The acts_as_ferret with no argument indexes automatically all fields of the Article, including arrays of child objects. This behaviour could be overwritten. You can narrow the field set

# Index only id and body, not title
acts_as_ferret :fields => [ 'id', 'body' ]

Or you can widen the field set.

acts_as_ferret :fields => [ 'id', 'body', 'title', 'long_article' ]
 
# Compute the article length
def long_article
  self.body.length > 40
end

Note 1: see usage of long_article in Query syntax below

Note 2: once you change the structure of the index, you need to rebuild it. The easiest way is to stop your application and delete the index/~environment~/~Indexed object~ folder. It will be created automatically with the next search request.

Query syntax

Since ferret is a port of the lucene engine, it uses the same query syntax. I will show only a few queries that you can use.

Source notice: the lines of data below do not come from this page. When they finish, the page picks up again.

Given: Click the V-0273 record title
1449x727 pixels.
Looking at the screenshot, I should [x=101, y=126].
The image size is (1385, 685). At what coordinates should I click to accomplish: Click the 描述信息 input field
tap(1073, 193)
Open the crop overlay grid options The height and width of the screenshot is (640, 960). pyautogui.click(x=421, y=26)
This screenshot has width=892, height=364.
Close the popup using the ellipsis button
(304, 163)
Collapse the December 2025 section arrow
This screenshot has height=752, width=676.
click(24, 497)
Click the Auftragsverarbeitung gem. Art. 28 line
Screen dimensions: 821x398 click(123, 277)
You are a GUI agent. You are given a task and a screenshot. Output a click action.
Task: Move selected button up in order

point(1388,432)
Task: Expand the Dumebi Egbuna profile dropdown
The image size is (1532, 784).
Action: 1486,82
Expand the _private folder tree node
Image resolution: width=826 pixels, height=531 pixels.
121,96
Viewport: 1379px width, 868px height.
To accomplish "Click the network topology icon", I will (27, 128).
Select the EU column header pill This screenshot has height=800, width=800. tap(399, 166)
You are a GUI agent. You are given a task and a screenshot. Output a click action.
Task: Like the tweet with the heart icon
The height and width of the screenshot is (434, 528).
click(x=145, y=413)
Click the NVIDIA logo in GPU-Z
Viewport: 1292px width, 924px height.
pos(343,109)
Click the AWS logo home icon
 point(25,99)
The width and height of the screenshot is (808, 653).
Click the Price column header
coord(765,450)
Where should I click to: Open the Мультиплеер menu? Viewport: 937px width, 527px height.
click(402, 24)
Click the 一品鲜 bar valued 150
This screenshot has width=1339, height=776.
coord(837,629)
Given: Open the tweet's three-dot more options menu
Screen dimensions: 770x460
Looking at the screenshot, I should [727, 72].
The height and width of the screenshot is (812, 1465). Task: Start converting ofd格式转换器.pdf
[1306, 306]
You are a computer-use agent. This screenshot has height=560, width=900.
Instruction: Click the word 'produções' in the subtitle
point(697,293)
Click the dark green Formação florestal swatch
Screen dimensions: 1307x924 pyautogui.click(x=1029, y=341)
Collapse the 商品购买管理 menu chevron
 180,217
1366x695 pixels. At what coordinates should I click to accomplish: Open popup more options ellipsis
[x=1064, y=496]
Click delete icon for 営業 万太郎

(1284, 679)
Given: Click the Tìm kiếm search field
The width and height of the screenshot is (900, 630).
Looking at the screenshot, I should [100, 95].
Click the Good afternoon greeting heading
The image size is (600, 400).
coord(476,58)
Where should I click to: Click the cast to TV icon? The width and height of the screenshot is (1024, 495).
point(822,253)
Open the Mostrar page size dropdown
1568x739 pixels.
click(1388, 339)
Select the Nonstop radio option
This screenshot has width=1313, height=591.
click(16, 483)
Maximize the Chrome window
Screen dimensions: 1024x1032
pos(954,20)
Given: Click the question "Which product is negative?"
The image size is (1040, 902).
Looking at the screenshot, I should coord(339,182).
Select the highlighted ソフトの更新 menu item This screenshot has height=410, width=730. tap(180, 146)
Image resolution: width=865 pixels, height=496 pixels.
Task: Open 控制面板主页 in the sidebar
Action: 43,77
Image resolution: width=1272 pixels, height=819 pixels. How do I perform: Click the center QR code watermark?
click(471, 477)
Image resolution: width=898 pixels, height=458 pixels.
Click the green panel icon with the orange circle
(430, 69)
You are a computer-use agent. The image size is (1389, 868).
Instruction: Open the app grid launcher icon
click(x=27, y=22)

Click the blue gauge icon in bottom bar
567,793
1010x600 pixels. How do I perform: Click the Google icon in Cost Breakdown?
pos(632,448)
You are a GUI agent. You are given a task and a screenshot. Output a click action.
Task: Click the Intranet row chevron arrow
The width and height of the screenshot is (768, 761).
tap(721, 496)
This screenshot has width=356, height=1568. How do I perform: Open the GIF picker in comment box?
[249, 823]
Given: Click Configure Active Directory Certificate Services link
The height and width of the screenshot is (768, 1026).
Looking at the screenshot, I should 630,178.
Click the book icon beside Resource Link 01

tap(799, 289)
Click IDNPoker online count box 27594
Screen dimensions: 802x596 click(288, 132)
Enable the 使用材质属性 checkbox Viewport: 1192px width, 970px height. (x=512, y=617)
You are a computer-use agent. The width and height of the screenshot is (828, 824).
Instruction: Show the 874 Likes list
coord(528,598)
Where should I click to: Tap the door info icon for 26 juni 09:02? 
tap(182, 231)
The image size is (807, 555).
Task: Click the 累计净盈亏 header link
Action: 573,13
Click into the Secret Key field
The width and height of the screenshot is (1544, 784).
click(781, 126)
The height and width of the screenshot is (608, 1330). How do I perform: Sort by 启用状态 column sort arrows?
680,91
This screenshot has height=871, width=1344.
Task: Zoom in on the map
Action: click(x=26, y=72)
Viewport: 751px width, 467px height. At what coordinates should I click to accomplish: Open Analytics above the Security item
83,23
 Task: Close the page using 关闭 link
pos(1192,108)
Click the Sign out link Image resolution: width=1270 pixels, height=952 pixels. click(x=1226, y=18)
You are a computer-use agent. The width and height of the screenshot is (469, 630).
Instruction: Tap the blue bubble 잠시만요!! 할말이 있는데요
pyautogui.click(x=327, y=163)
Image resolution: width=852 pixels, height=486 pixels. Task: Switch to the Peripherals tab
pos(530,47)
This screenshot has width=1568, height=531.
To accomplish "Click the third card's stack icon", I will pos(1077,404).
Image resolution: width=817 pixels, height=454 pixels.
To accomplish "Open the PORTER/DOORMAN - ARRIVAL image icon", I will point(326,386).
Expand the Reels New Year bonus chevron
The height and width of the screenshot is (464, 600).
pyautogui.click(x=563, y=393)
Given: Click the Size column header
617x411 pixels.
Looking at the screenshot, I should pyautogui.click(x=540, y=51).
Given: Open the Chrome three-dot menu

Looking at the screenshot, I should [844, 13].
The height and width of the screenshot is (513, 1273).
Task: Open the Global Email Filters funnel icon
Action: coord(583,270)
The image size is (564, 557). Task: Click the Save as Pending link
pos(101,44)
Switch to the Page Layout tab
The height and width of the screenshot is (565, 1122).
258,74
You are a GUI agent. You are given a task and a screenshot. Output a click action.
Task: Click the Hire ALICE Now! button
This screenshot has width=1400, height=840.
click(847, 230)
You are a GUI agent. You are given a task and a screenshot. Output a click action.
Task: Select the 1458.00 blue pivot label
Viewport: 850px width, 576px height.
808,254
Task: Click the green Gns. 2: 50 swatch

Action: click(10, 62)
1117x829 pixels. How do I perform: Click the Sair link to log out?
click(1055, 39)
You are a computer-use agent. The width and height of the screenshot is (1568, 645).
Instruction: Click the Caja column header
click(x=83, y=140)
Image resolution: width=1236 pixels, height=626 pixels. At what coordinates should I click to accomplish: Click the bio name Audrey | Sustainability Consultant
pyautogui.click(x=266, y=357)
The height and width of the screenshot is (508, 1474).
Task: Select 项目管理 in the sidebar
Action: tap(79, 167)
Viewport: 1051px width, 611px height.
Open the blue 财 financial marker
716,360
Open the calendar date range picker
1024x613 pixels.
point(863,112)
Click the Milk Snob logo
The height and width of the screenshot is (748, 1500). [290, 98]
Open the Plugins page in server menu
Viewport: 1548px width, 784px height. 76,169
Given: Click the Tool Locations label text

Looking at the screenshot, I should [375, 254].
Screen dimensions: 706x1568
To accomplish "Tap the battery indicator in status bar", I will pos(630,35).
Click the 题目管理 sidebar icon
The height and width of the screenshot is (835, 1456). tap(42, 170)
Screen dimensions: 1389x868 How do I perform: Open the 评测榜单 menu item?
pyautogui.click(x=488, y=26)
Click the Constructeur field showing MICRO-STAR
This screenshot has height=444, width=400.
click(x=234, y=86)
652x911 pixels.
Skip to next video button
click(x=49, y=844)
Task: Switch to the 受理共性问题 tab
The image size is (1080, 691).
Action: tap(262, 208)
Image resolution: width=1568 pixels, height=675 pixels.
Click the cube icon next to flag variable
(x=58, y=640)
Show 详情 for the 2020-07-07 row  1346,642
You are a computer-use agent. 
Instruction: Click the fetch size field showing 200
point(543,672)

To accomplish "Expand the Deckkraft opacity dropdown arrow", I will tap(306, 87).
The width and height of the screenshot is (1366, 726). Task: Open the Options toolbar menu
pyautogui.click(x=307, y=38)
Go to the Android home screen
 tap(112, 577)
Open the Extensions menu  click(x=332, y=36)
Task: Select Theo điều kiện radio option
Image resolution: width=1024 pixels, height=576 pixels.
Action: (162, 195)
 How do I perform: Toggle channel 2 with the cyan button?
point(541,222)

For details see Lucene documentation

  # Search for pages with "sybase" keyword
  Article.find_by_contents("sybase")
 
  # "sybase" and "replication" keywords
  Article.find_by_contents("sybase replication")
 
  # "sybase" or "replication"
  Article.find_by_contents("sybase OR replication")
 
  # short articles about sybase
  Article.find_by_contents("long_article:(false) *:sybase")
 
  # articles containing similar words like "increase"
  # will return e.g. increasing
  Article.find_by_contents("increase~")

Pagination

Ferret is fast, ferret is flexible, but… it is not an active record object, so you cannot use the pre-defined pagination. You have to implement it on your own. Here is how we did it in our project www.tamtami.com.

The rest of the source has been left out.